When is consent most likely not required?

Answer 5

When it involves public data

Question 6

What are third parties required to do when collecting personal data on behalf of a controller ?

Answer 6

The third parties are required to identify the controller for which the personal data are collected

Question 7

Example of a data breach

Answer 7

Wrongly addressed email

Question 8

Is processing personal data without the required processing agreement a data breach

Answer 8

No it is illegal processing but it is no breach of a security measure and hence no data breach in the context of GDPR

Question 9

Do you need to re-perform DPIAs for similar processing?

Answer 9

No

Question 10

What is the best description of standard contractual clauses?

Answer 10

Model clauses for personal data exchanges with countries outside the European Union

Question 11

What is Binding corporate rule ?

Answer 11

BCD are a set of rules between a groups members that describe their data protection policies in a way that indicates full compliance with GDPR

Question 12

Name a country Not considered adequate

Answer 12

Australia

Question 13

Who determines whether a country has an adequate level of protection?

Answer 13

The European Commission

Question 14

At the moment of drafting GDPR, what new possibility did it provide?

Answer 14

Codes of conduct for international data transfer

Question 15

What is NOT a role of the data protection agency ?

Answer 15

Provide tools and templates for GDPR implementation

Question 16

What is not one of the supervisory authority’s investigative powers

Answer 16

To find individuals for not cooperating with an investigation

Question 17

When are sensitive personal data about employees allowed to be processed without consent

Answer 17

When it is necessary for carrying out obligations in the field of employment law

Question 18

Why do binding corporate rules (BCRs) prohibit the transfer of employee names to telecom providers within the same country in order to provide them with mobile phone services?

Answer 18

Because BCRs only deal with intra-organisational transfers and not with transfers to third parties.

Question 19

GDPR Article 12(3)

Answer 19

requires that the controller or employer responds without undue delay or within a month.

Question 20

What is NOT and what is a compatible purpose for processing data beyond the purpose originally specified at the time of collection?

Answer 20

Performance of a contract is not a compatible purpose for processing data beyond the purpose originally specified at the time of collection. The GDPR does allow for further processing of data for ‘archiving purposes in the public interest, scientific or historical research purposes or statistical purposes, in accordance with Article 89(1)’ as compatible with initial purposes. S

Question 21

According to the GDPR, the right to data portability applies when …

Answer 21

Right to data portability applies when the data processing is based on the user’s consent or on a contract and the data processing is carried out by automated means.

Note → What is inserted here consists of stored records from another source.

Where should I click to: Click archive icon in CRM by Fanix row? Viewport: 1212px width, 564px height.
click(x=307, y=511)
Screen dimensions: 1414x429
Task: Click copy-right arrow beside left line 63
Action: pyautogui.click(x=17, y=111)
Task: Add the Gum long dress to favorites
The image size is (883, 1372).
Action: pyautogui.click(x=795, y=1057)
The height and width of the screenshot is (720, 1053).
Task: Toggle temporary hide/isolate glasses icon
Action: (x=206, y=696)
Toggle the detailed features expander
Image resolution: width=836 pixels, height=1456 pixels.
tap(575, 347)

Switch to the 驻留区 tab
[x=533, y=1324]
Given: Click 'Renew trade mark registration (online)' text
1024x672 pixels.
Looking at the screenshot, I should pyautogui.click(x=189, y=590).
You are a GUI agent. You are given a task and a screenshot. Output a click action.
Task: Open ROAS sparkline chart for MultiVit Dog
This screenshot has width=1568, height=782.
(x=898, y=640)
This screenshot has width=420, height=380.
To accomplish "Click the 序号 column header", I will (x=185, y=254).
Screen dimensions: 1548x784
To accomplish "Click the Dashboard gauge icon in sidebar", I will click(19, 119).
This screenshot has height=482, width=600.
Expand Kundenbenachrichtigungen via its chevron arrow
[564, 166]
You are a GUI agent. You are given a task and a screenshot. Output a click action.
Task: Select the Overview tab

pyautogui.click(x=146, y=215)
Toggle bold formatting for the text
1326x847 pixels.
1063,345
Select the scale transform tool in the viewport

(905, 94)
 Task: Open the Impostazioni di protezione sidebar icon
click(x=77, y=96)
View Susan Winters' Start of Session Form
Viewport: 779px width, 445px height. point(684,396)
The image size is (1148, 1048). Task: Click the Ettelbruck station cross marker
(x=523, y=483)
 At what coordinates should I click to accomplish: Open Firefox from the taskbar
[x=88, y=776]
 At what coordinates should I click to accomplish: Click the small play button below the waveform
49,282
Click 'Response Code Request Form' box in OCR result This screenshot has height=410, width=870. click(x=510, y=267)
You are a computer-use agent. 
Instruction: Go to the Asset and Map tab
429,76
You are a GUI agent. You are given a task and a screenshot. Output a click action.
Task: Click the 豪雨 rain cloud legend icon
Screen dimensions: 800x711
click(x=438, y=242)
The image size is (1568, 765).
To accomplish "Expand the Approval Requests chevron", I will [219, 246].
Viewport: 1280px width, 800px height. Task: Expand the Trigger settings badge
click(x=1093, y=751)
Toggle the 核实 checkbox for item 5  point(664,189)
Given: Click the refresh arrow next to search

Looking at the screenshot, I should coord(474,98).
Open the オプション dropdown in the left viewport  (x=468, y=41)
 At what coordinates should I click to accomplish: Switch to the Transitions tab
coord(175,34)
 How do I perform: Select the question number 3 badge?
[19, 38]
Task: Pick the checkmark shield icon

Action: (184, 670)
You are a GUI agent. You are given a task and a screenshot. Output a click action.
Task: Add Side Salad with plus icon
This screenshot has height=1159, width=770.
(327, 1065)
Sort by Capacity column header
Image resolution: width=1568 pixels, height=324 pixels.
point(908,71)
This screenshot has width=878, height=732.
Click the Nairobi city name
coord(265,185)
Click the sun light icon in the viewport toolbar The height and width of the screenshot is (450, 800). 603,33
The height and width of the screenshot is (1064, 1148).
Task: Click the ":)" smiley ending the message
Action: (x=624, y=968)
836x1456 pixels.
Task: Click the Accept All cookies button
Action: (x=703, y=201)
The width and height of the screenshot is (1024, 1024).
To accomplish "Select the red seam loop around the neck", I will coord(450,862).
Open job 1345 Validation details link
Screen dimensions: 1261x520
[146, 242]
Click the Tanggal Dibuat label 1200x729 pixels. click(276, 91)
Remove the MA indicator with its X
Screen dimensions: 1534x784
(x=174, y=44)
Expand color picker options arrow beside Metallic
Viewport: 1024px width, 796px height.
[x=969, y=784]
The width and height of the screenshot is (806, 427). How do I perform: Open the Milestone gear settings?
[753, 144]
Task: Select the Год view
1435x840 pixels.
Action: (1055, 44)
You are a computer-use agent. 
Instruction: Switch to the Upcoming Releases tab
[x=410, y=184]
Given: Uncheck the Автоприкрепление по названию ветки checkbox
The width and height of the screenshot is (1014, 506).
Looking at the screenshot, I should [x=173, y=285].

It does not apply to ‘processing necessary for the performance of a task carried out in the public interest or in the exercise of official authority vested in the controller’ 


Question 22

do organisations have to notify about data processing activities?

Answer 22

The GDPR has abolished the need to notify the DPAs of processing of personal data activities given the shift to an accountability framework that includes appointment of DPOs and maintains a register of data processing activities. 


Question 23

According to the GDPR, what is NOT one of the considerations that should be taken into account to determine the appropriate technical and organisational measures to ensure a level of data security appropriate to the risk?

Answer 23

The size of the organisation is not one of the considerations to be taken into account in determining the appropriate technical and organisational measures to ensure a level of data security appropriate to the risk. Article 32 of the GDPR, which focuses on the security of processing, provides that ‘the state of the art, the costs of implementation and the nature, scope, context and purposes of processing as well as the risk of varying likelihood and severity for the rights and freedoms of natural persons’ be taken into account so that ‘the controller and the processor shall implement appropriate technical and organisational measures to ensure a level of security appropriate to the risk

Question 24

Under the GDPR, organizations that are not established in the EU that monitor behaviour will be subject to the Regulation when

Answer 24

Under the GDPR, non-EU organizations that monitor behaviour of EU individuals will also be subject to the Regulation provided that the behaviour being monitored occurs within the EU.